Evocative, haunting and believed to be older than both Stonehenge and the Pyramids of Giza, the standing stones of Callanish are by some distance the most visited site in the Outer Hebrides.
The west coast of Lewis is the most visited part of the Outer Hebrides, visitors flocking – a relative term here – to the island’s chief attraction, the standing stones of Callanish (Calanais). Hewn from otherwise undentable Lewisian gneiss, a central monolith some 12 feet high is surrounded by a circle of 13 stones, while lines or avenues of other stones lead away to all points of the compass.
There’s a graceful symmetry to the site, enhanced by the patterning of the gneiss visible on the rough-cut surfaces of the stones. The gneiss stones are fine grained, pea-green, as thin as a finger in places but – please don’t try this, just in case – utterly unsnappable.
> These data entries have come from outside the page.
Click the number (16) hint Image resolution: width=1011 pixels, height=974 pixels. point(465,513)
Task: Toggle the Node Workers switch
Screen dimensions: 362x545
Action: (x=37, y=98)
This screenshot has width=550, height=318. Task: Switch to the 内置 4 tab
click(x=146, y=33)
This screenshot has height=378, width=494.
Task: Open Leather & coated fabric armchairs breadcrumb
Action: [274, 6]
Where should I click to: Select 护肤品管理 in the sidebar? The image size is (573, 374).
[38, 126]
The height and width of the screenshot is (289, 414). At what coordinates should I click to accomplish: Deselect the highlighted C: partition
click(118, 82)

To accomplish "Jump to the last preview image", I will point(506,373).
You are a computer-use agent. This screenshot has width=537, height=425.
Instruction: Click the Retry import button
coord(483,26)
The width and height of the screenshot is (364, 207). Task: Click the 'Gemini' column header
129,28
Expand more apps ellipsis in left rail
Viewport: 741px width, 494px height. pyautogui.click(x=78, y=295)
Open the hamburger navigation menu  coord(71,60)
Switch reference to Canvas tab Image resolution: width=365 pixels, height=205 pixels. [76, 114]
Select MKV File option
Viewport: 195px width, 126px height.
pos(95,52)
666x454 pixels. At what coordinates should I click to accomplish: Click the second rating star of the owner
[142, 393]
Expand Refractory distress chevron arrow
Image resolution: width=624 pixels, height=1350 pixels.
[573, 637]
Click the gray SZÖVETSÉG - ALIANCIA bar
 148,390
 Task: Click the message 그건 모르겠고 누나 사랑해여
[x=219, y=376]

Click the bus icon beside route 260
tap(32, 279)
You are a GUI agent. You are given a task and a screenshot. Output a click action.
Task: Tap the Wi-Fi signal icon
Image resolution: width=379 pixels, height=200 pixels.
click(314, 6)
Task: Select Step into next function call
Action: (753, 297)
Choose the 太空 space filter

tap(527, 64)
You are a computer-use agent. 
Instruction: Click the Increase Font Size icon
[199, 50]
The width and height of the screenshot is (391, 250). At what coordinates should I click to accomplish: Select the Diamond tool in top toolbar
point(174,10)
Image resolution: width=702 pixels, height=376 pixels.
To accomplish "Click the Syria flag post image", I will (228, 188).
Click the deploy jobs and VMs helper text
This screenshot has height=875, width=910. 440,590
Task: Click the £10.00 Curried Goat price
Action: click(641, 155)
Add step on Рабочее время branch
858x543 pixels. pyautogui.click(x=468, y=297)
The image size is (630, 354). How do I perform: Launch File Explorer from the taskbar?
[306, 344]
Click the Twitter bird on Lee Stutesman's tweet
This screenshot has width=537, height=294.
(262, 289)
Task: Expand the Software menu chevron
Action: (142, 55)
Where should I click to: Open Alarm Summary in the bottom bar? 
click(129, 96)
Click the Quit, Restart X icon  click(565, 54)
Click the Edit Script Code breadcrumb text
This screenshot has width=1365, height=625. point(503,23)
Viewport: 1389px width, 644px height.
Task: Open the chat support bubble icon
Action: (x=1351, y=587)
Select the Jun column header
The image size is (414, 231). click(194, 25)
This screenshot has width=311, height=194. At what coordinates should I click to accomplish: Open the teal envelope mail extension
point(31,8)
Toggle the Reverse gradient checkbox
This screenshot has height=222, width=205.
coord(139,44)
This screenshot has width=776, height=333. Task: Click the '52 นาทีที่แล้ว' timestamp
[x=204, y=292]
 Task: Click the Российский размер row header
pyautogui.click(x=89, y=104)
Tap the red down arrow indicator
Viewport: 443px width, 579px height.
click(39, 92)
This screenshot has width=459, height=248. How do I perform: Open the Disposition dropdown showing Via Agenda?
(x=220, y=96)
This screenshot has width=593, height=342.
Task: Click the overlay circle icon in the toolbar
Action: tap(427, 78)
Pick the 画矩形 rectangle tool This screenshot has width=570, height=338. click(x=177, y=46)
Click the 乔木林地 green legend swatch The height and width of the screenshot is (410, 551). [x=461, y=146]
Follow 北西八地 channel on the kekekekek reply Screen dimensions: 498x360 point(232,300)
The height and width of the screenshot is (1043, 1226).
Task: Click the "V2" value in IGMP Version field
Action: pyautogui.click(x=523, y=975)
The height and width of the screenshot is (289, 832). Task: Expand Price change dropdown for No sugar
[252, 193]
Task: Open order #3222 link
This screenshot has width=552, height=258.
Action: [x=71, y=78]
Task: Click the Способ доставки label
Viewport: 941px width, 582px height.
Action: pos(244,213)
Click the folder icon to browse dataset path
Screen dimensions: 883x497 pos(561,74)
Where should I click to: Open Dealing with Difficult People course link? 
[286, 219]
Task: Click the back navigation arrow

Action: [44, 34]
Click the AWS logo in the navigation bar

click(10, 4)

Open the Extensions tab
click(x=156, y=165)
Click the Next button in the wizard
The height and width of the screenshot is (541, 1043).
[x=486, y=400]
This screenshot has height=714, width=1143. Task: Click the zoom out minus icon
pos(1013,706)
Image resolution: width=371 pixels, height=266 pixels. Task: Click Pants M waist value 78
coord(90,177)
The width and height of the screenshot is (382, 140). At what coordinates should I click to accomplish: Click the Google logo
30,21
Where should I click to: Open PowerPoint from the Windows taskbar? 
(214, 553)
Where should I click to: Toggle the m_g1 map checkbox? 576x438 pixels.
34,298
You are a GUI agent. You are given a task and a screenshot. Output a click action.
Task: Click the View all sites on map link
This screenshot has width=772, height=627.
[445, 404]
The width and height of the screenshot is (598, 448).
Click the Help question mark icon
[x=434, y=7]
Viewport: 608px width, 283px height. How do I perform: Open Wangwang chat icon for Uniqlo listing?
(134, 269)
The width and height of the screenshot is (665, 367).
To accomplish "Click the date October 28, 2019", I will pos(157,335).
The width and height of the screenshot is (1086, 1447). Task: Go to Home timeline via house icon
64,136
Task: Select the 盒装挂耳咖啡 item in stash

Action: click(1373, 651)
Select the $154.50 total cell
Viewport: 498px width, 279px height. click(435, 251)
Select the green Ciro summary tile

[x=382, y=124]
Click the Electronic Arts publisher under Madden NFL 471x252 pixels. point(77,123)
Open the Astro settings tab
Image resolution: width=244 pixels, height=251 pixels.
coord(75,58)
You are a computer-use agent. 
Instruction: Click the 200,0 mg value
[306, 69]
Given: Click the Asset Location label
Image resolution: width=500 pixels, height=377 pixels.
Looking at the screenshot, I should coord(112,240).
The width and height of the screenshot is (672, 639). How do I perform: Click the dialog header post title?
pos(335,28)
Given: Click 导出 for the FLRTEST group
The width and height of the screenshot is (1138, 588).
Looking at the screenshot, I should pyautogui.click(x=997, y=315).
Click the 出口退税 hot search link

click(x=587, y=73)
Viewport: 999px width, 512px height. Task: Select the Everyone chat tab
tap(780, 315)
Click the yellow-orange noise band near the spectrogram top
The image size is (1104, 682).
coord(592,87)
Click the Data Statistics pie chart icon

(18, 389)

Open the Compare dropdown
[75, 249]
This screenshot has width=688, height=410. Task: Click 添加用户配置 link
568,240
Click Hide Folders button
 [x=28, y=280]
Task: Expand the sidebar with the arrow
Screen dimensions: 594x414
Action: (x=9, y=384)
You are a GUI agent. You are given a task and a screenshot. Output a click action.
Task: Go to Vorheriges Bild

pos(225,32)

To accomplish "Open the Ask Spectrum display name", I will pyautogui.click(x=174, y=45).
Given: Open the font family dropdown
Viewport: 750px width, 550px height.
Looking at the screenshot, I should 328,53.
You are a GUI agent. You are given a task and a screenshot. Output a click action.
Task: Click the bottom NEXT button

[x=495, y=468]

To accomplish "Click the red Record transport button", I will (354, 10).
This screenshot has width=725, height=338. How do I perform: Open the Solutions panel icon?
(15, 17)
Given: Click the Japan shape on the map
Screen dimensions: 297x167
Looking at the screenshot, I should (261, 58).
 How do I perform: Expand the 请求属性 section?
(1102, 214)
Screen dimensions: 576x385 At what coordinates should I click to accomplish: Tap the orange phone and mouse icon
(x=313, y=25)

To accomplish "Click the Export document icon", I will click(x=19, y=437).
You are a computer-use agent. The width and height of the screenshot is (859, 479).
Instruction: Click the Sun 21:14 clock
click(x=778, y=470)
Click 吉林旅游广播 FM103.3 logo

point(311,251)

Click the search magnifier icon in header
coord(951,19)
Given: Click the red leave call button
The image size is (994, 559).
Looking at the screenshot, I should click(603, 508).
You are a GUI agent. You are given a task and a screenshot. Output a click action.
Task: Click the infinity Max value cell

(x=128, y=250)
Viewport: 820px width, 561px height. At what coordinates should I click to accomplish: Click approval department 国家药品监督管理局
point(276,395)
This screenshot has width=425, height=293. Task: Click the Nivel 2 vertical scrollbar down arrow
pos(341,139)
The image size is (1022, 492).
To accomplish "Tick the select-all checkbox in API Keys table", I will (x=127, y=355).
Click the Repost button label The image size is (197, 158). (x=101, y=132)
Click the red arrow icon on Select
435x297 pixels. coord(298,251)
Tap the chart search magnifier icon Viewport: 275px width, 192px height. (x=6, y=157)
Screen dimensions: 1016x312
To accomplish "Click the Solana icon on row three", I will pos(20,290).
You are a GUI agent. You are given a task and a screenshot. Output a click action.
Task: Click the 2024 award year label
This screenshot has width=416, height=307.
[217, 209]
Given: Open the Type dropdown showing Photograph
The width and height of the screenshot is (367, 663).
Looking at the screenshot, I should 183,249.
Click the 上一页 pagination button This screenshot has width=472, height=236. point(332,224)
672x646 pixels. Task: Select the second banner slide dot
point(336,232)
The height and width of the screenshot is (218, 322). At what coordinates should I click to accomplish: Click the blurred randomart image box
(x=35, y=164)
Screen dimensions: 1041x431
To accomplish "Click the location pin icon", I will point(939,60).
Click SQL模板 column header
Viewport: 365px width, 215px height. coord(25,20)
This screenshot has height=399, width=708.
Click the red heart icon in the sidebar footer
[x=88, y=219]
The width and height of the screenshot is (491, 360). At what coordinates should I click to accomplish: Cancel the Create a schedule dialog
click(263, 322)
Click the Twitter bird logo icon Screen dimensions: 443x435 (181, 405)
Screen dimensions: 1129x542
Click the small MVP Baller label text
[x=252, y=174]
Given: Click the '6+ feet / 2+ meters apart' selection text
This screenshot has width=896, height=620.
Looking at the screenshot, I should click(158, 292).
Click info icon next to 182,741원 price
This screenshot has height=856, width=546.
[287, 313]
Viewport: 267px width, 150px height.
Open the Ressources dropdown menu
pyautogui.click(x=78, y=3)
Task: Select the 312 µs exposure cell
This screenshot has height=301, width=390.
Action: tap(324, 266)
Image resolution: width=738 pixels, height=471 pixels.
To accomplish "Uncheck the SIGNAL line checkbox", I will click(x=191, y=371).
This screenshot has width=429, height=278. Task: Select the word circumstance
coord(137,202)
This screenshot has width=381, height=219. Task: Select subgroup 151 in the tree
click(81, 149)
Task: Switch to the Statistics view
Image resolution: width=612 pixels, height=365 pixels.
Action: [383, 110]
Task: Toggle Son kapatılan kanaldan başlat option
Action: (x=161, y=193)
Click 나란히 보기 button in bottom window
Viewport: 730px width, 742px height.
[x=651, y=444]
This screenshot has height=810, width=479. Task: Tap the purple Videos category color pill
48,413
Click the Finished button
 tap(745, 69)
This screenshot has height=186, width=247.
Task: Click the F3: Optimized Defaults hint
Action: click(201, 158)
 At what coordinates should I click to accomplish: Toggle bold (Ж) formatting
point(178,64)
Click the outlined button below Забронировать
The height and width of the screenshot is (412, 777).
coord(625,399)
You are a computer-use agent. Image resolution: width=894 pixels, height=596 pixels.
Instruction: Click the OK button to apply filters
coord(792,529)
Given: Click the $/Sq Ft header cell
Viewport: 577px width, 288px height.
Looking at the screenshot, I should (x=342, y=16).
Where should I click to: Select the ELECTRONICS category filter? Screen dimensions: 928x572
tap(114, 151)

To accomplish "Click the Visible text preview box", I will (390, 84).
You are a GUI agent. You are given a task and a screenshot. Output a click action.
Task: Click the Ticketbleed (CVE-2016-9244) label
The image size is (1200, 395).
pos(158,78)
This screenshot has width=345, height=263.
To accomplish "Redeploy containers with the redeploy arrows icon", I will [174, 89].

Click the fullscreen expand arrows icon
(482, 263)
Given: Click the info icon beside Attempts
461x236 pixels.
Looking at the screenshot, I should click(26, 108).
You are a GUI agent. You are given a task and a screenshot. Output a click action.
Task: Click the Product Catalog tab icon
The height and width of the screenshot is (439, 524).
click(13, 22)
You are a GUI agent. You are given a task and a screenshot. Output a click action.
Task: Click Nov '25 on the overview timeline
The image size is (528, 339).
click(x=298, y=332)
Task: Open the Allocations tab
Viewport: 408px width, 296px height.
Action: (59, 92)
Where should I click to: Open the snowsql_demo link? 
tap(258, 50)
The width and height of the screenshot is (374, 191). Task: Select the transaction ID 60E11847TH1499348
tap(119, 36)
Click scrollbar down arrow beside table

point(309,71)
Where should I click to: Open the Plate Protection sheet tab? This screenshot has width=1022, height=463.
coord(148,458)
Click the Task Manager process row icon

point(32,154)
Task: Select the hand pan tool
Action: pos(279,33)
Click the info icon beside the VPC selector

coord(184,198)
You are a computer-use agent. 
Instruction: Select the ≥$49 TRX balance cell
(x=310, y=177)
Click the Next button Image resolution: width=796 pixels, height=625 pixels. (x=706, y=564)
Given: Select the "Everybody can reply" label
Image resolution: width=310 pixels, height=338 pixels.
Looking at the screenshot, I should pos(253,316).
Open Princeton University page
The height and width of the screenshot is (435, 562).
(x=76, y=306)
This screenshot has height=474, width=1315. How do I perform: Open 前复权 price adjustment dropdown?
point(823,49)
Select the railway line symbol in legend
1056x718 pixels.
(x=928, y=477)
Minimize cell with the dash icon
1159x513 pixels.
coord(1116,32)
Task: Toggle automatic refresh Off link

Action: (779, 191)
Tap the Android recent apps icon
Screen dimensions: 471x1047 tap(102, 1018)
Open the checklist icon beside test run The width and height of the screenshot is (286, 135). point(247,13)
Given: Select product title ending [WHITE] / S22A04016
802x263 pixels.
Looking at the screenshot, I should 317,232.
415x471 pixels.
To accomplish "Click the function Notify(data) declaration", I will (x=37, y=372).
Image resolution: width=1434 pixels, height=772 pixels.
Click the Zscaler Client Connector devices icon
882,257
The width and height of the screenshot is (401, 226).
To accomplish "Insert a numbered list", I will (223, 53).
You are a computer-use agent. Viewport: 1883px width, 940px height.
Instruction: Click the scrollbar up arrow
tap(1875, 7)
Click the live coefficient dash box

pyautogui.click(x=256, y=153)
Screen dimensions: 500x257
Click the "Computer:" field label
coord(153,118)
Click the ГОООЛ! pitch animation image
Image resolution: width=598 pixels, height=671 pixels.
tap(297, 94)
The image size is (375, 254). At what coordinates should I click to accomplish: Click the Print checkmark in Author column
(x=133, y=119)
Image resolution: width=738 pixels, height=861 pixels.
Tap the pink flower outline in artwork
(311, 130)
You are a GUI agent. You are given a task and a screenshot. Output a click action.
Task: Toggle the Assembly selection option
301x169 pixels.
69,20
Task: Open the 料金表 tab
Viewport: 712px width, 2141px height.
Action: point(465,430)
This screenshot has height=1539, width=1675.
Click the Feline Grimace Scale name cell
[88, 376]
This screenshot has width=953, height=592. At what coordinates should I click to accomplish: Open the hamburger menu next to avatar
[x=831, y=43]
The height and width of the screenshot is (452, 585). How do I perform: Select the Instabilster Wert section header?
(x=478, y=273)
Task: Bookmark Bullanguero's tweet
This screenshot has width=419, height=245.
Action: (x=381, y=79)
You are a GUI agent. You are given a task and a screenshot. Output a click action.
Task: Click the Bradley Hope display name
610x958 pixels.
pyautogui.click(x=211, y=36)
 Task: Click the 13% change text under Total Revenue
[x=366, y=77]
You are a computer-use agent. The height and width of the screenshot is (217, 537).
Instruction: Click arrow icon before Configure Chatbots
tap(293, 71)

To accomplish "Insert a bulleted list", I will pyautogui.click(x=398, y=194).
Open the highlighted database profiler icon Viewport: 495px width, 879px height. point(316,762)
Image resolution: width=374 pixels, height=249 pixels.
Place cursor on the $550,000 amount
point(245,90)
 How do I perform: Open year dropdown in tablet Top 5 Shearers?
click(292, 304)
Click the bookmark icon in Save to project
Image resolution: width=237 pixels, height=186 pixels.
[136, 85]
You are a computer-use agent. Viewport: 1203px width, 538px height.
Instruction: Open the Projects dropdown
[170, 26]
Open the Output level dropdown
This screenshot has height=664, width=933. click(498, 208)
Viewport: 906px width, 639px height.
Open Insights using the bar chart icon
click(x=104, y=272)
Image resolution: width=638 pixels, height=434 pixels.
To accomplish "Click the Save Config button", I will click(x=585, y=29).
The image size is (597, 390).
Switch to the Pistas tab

The stones were erected around 4,500–4,900 years ago, but the site is known to have been cultivated by farmers planting barley even earlier, around 3500BC. At the time, the climate was less wet and windy. A ring of stones with the monolith was erected around 2900–2600BC Around 2600BC, a small burial cairn was placed in the stone ring and the rows of stone that run north from the central site may have been added at this time.
By 2000BC, the chamber was encased in a cairn with cremated bones and pottery placed inside. Significant changes happened from 1500BC onwards: farmers ploughed the area and peat smothered the site and by the time it was excavated in 1857, the peat had settled five feet deep.
You can take your pick from the many ideas put forward to explain what Callanish represented; the current prevailing view is that the site is tied into lunar events. Research shows how, at certain points in its cycle, the moon skims along the silhouette of the skyline of hills that make up Uig and Great Bernera to the southwest, an outline known as Cailleach na Mointich, the Old Woman of the Moors, which is thought to depict a sleeping woman.